◆ Tarefa a realizar: Reproduza integralmente, sem qualquer alteração, o texto sobre a investigação de fraudes na contratação de shows públicos.

------ Texto fornecido

Por Ricardo Feltrin
UOL
A Polícia Federal, a Receita e o
Ministério Público Federal estão investigando uma "máfia" dedicada a
fraudar a compra e venda de shows públicos de grandes artistas.
Segundo levantamento obtido pela
reportagem, o volume de dinheiro obtido por meio de fraude na contratação,
superfaturamento de cachês ou infraestrutura pode passar de R$ 100 milhões
apenas nos últimos três anos. Somente no interior de São Paulo há R$ 15 milhões
já bloqueados pela Justiça a pedido do Ministério Público Federal.
Por enquanto há investigações em curso
em São Paulo, Rio, Pernambuco, Amazonas, Bahia, Pará, Ceará, Piauí e Rio Grande
do Norte. A investigação começou em 2010, no interior de São Paulo, e depois se
espalhou pelo país.
Quem a iniciou foi Thiago Lacerda
Nobre, hoje chefe da Procuradoria Geral da República em São Paulo, e procurador
da República em Santos.
"Quando viajava a trabalho pelo
interior de São Paulo comecei a perceber que algumas cidades minúsculas estavam
fazendo eventos com artistas de renome nacional, cujos cachês eram caríssimos.

------------
------ Registros fornecidos

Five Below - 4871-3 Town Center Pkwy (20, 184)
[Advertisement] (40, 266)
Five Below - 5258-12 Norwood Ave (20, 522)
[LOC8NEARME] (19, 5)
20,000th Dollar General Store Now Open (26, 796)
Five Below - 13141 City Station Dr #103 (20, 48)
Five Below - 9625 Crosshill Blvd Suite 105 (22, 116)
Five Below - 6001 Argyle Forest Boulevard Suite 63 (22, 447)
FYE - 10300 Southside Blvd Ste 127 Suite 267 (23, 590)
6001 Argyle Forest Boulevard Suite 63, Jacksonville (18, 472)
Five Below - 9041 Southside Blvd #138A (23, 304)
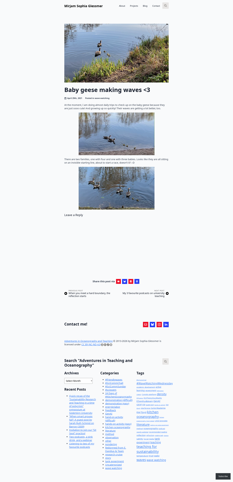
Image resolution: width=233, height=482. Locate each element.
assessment (150, 390)
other (108, 441)
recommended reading (158, 432)
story (108, 458)
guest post (150, 405)
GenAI (108, 413)
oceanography (150, 428)
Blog (145, 5)
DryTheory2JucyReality (153, 398)
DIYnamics (140, 398)
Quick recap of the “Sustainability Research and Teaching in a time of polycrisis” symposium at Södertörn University (82, 404)
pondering (111, 444)
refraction (150, 435)
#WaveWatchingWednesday (155, 383)
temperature (142, 455)
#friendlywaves (113, 379)
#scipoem (110, 389)
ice (167, 404)
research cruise (113, 454)
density (161, 394)
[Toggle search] (165, 5)
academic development (146, 387)
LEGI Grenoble (161, 421)
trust (151, 455)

------------

◆ Resposta à tarefa:
Por Ricardo Feltrin
UOL
A Polícia Federal, a Receita e o
Ministério Público Federal estão investigando uma "máfia" dedicada a
fraudar a compra e venda de shows públicos de grandes artistas.
Segundo levantamento obtido pela
reportagem, o volume de dinheiro obtido por meio de fraude na contratação,
superfaturamento de cachês ou infraestrutura pode passar de R$ 100 milhões
apenas nos últimos três anos. Somente no interior de São Paulo há R$ 15 milhões
já bloqueados pela Justiça a pedido do Ministério Público Federal.
Por enquanto há investigações em curso
em São Paulo, Rio, Pernambuco, Amazonas, Bahia, Pará, Ceará, Piauí e Rio Grande
do Norte. A investigação começou em 2010, no interior de São Paulo, e depois se
espalhou pelo país.
Quem a iniciou foi Thiago Lacerda
Nobre, hoje chefe da Procuradoria Geral da República em São Paulo, e procurador
da República em Santos.
"Quando viajava a trabalho pelo
interior de São Paulo comecei a perceber que algumas cidades minúsculas estavam
fazendo eventos com artistas de renome nacional, cujos cachês eram caríssimos.